Airlines already do rudimentary checks of information the passenger supplies, such as method of payment, address and when the ticket was reserved. The system was developed by Northwest Airlines (NWB) in the early 1990s to spot possible hijackers.

Unusual behavior, such as purchasing a one-way ticket with cash, is supposed to prompt increased scrutiny at the airport.

Capt. Steve Luckey, an airline pilot who helped develop the system, said CAPPS II will help identify a passenger's possible intentions before he gets on a plane.

Unlike the current system, in which data stays with the airlines' reservation systems, the new setup will be managed by TSA. Only government officials with proper security clearance will be able to use it.

CAPPS II will collect data and rate each passenger's risk potential according to a three-color system: green, yellow, red. When travelers check in, their names will be punched into the system and the boarding passes encrypted with the ranking. TSA screeners will check the passes at checkpoints.

The vast majority of passengers will be rated green and won't be subjected to anything more than normal checks, while yellow will get extra screening and red won't fly.

Paul Hudson, executive director of the Aviation Consumer Action Project, which advocates airline safety and security, is skeptical the system will work.

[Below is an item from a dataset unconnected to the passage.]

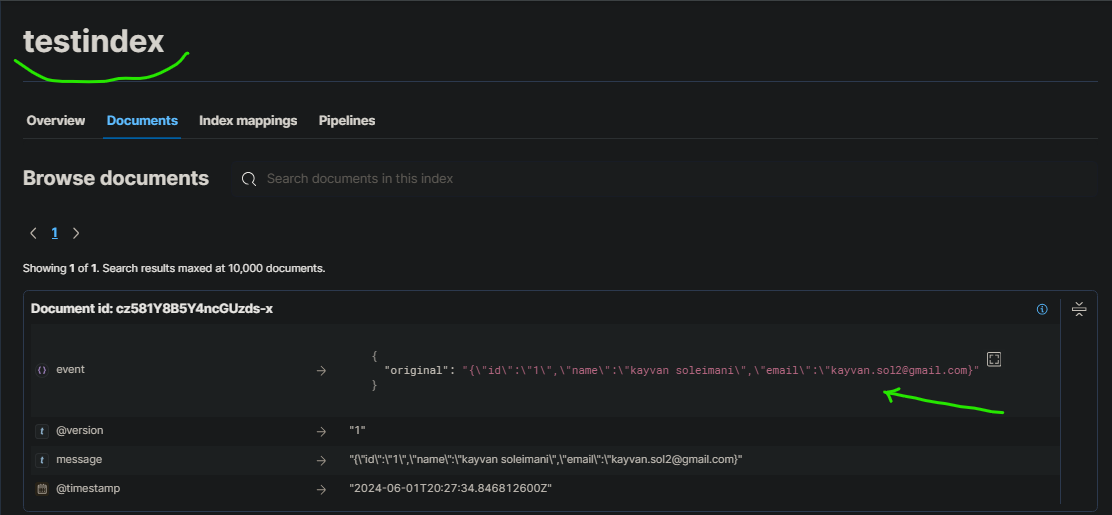Viewport: 1112px width, 515px height.
Task: Click the search magnifier icon
Action: pos(249,179)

"The whole track record of profiling is a very poor to mixed one," Hudson said, noting profiles of the Unabomber and the Washington-area snipers were wrong.

Nine to 11 of the 19 hijackers on Sept. 11 were flagged by CAPPS, but weren't searched because the system gave a pass to passengers who didn't check their bags, Hudson said. People without checked bags now are included.

Two other post-Sept. 11 efforts by other federal agencies to gather information on private citizens encountered roadblocks.

Operation TIPS, a Justice Department initiative to encourage citizens to report suspicious activities, was shelved last year because of widespread opposition.

Similar privacy concerns prompted Congress to cut off funding for the Pentagon's Total Information Awareness, which would mine government and commercial databases to identify potential terrorists. Lawmakers want the Defense Department to come up with better oversight policies.